### Saved data entries
§ §
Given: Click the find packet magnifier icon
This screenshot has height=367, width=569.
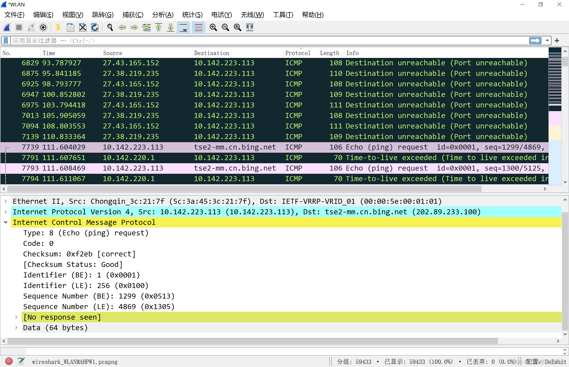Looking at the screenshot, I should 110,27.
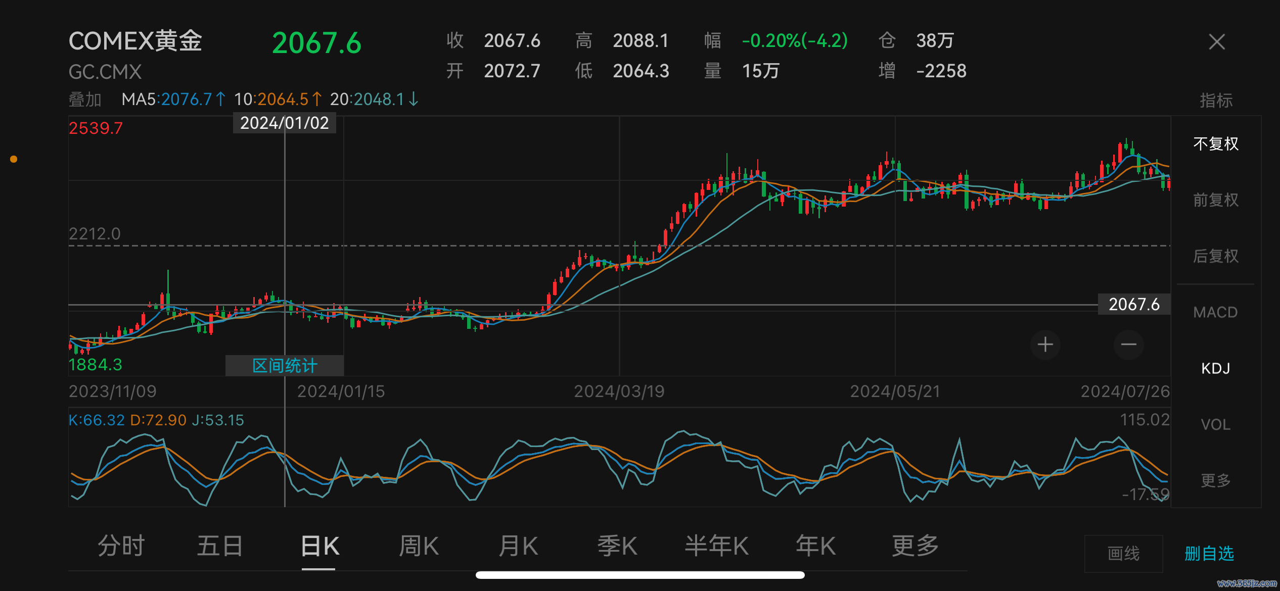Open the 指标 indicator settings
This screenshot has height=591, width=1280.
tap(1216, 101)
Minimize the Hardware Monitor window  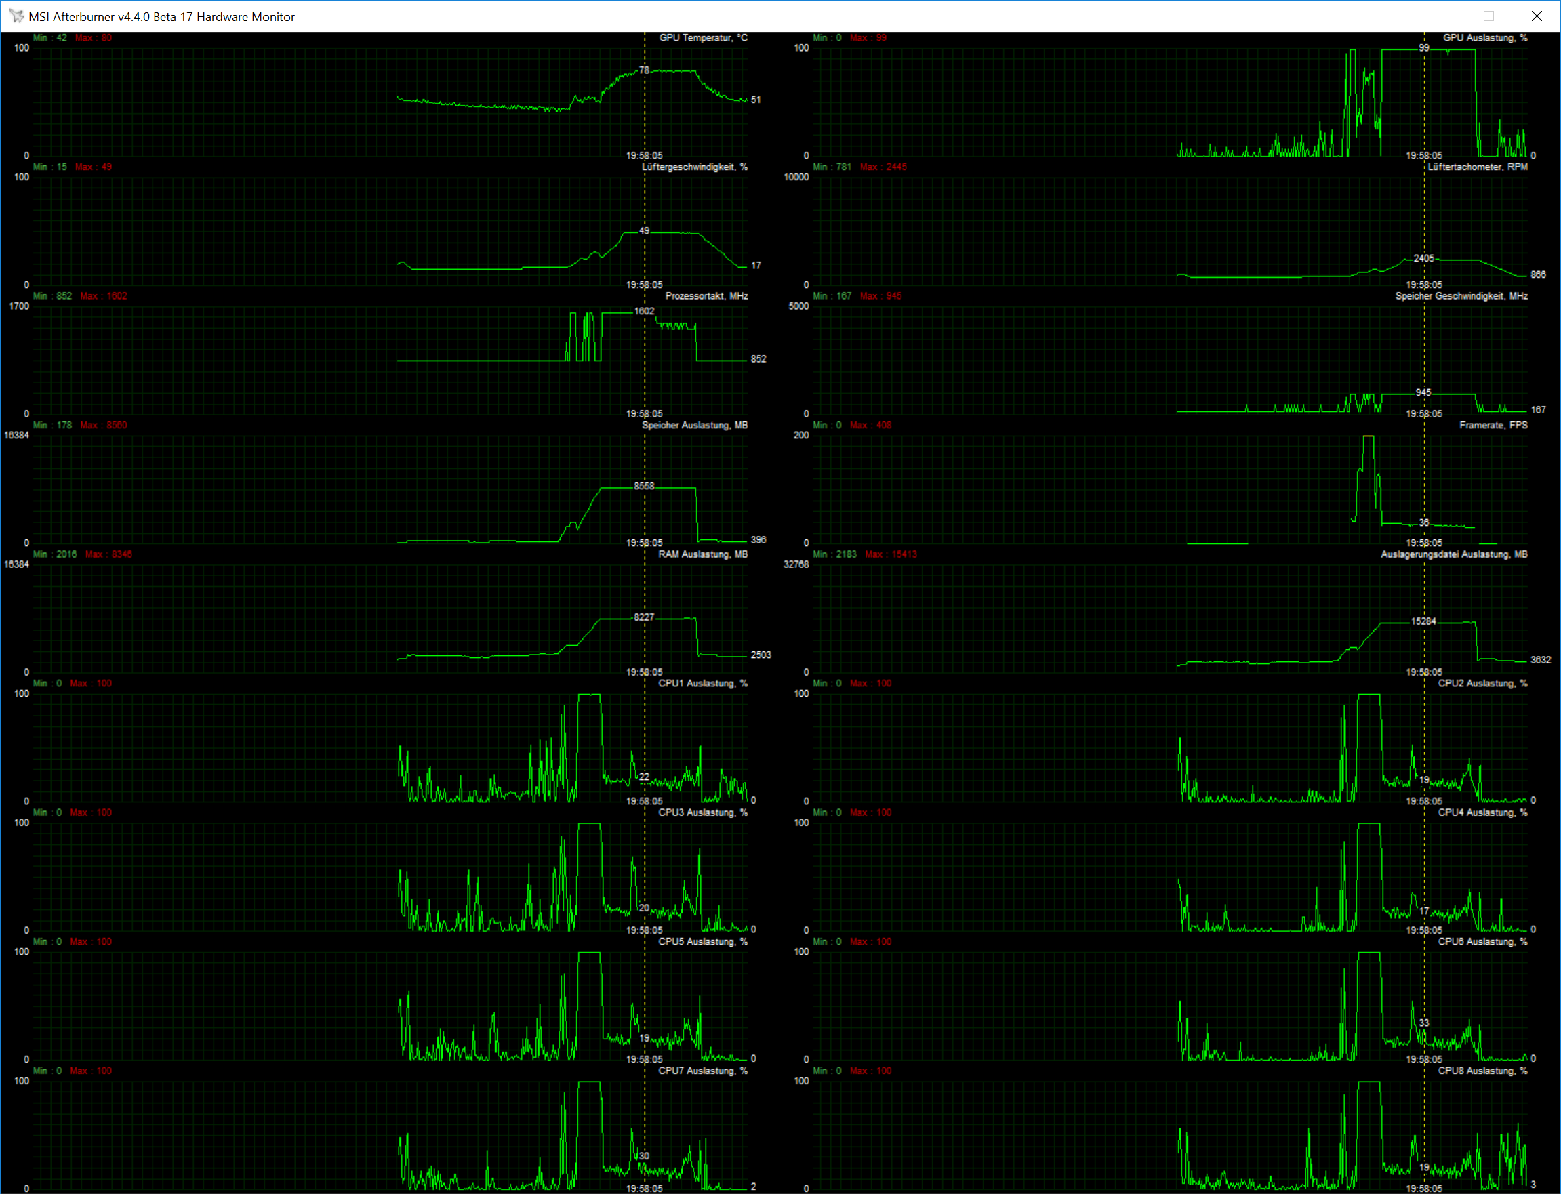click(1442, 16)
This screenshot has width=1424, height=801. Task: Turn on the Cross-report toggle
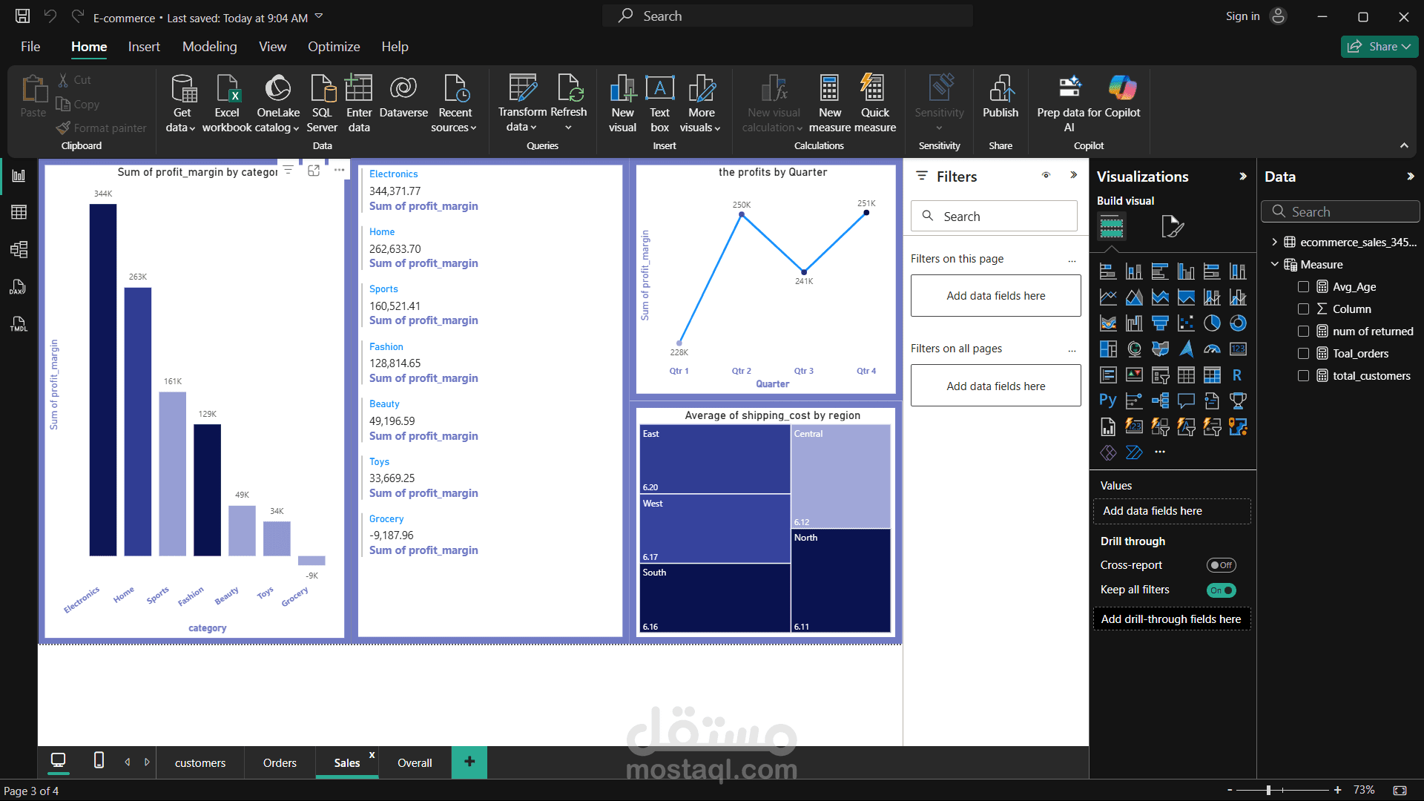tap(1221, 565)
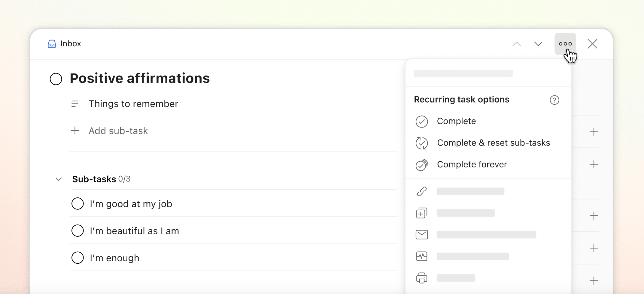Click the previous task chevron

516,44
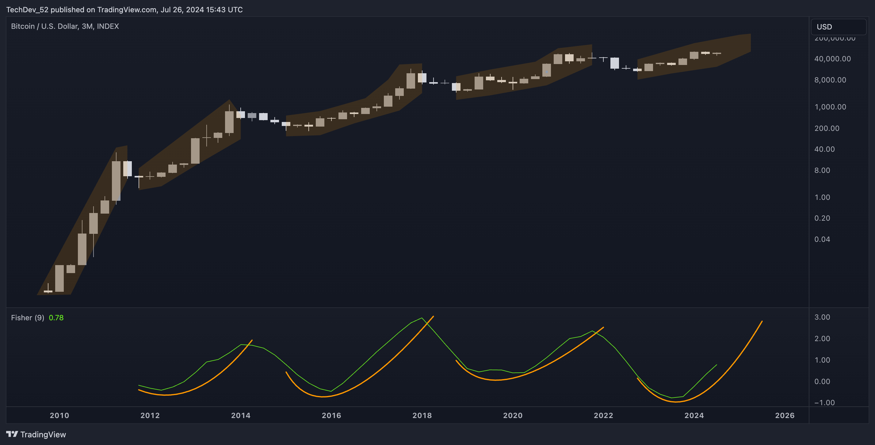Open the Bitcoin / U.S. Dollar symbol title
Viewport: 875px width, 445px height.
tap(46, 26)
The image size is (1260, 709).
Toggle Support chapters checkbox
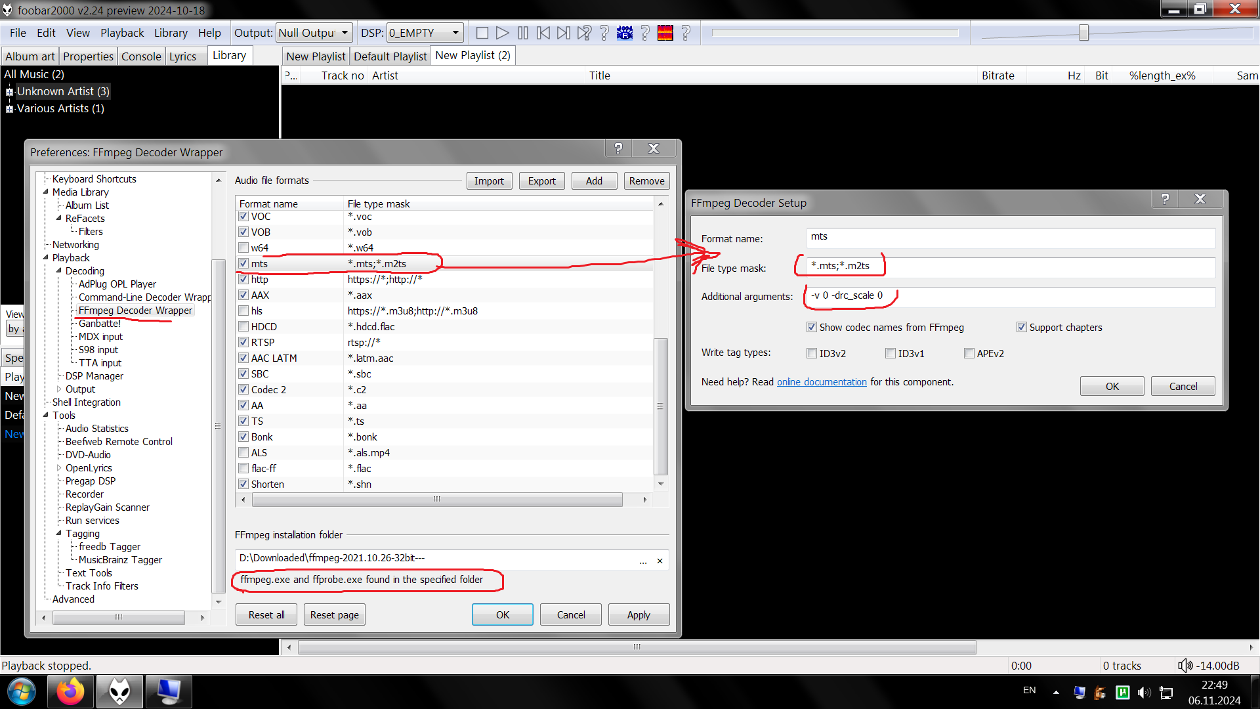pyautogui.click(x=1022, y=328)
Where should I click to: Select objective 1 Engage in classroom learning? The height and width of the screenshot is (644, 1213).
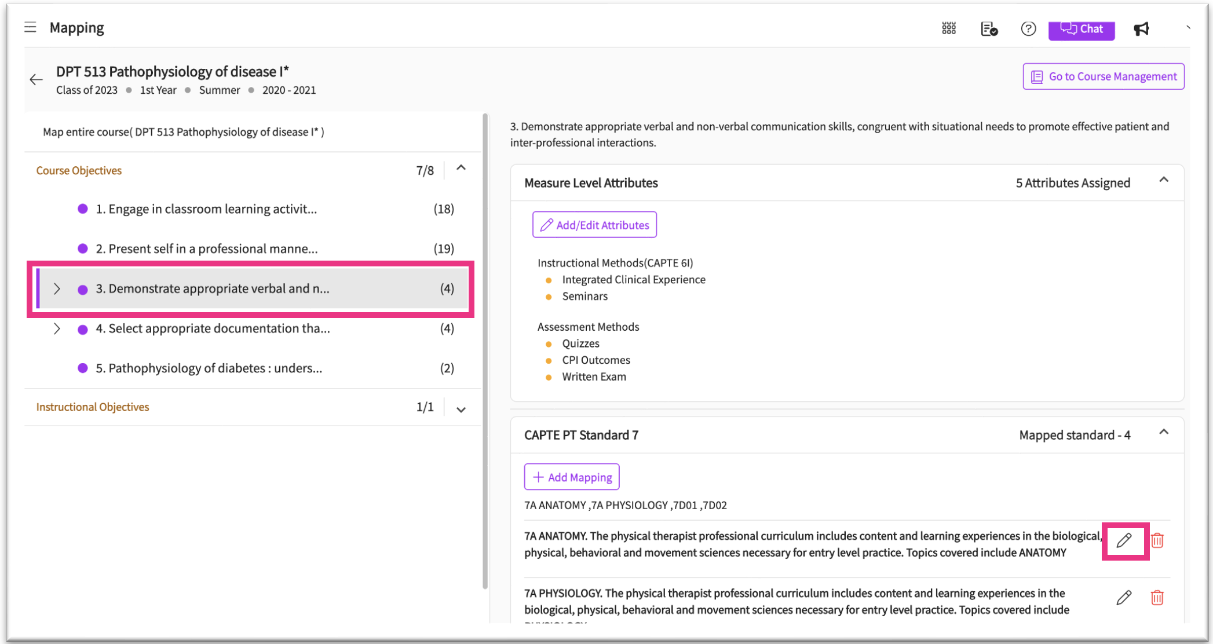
§ §
### What to do
Restate word for word the lines starting at the one that contains "The image size is (1260, 709)." and ending at the last line of the data. Skip every picture.

### Exercise solution
The image size is (1260, 709).
Toggle Support chapters checkbox
pyautogui.click(x=1022, y=328)
Where should I click to: Select objective 1 Engage in classroom learning? The height and width of the screenshot is (644, 1213).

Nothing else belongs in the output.